Une semaine après la tentative de mutinerie survenue à Niamey, les autorités nigériennes livrent de nouveaux éléments sur les événements. Le Conseil des ministres réuni vendredi 4 septembre 2026 évoque notamment l’identification d’un présumé cerveau de la tentative de déstabilisation et reconnaît officiellement, pour la première fois, la mort de civils lors des affrontements.

Réuni sous la conduite du gouvernement nigérien, le conseil des ministres a consacré une large partie de ses travaux aux événements survenus une semaine auparavant dans la capitale.

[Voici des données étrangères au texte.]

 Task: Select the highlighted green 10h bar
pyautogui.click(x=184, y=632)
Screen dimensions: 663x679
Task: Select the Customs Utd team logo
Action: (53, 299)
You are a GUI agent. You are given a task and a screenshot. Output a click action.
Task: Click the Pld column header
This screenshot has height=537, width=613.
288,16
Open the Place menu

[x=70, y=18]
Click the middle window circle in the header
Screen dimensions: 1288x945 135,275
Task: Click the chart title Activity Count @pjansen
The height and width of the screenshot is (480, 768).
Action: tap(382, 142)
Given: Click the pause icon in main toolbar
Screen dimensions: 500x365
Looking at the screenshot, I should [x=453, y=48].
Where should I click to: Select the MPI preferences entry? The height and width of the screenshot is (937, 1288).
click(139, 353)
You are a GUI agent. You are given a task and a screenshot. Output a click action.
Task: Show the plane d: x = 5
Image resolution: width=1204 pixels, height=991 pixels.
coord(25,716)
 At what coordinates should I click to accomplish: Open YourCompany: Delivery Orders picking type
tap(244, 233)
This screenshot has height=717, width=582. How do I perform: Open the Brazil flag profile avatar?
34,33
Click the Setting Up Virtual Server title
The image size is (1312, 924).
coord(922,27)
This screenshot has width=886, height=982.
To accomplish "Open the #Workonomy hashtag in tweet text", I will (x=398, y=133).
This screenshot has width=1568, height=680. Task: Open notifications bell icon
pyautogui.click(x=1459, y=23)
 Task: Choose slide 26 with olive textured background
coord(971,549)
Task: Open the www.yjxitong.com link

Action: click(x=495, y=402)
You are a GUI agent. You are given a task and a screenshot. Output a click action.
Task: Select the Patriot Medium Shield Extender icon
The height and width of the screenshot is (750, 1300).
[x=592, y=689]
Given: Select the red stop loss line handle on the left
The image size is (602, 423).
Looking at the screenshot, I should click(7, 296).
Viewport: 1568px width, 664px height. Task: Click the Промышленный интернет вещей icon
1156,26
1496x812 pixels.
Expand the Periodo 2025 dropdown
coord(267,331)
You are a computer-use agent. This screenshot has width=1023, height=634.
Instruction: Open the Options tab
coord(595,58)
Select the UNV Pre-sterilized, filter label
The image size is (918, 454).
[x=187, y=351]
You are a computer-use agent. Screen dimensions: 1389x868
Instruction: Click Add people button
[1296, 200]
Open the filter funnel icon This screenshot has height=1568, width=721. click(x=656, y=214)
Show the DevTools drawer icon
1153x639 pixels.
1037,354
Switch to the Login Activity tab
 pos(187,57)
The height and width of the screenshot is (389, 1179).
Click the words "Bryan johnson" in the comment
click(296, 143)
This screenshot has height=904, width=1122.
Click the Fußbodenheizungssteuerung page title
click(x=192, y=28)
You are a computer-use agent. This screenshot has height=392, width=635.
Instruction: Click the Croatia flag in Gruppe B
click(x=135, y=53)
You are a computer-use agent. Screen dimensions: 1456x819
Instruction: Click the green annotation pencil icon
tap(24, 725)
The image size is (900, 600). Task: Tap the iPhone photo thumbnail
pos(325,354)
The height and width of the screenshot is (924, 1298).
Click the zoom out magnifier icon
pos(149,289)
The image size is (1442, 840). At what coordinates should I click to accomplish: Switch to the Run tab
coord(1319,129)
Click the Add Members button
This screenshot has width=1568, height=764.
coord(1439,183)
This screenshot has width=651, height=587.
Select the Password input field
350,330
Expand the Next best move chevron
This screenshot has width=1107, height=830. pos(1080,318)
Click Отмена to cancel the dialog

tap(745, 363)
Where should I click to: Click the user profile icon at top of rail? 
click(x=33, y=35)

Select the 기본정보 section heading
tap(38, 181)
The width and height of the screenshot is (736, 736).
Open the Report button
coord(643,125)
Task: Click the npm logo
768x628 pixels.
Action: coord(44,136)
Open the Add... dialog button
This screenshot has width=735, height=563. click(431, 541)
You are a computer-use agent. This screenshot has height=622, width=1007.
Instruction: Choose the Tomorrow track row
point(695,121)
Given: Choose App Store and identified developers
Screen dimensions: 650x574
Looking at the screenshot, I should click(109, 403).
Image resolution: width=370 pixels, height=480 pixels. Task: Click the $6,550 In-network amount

Les autorités ont réaffirmé leur lecture des faits et renouvelé leurs accusations contre la France, qu’elles soupçonnent d’avoir soutenu ou encouragé la tentative de mutinerie avec l’appui de complicités locales.
Paris rejette catégoriquement ces accusations. Le ministre français des Affaires étrangères, Jean-Noël Barrot, cité par RFI, les a qualifiées de « pures fantaisies ». Le gouvernement nigérien met également en cause certains « frères africains », auxquels il reproche d’avoir servi de relais à des opérations de déstabilisation attribuées à la France. Ces accusations n’ont, à ce stade, pas été publiquement accompagnées d’éléments permettant d’en établir la véracité.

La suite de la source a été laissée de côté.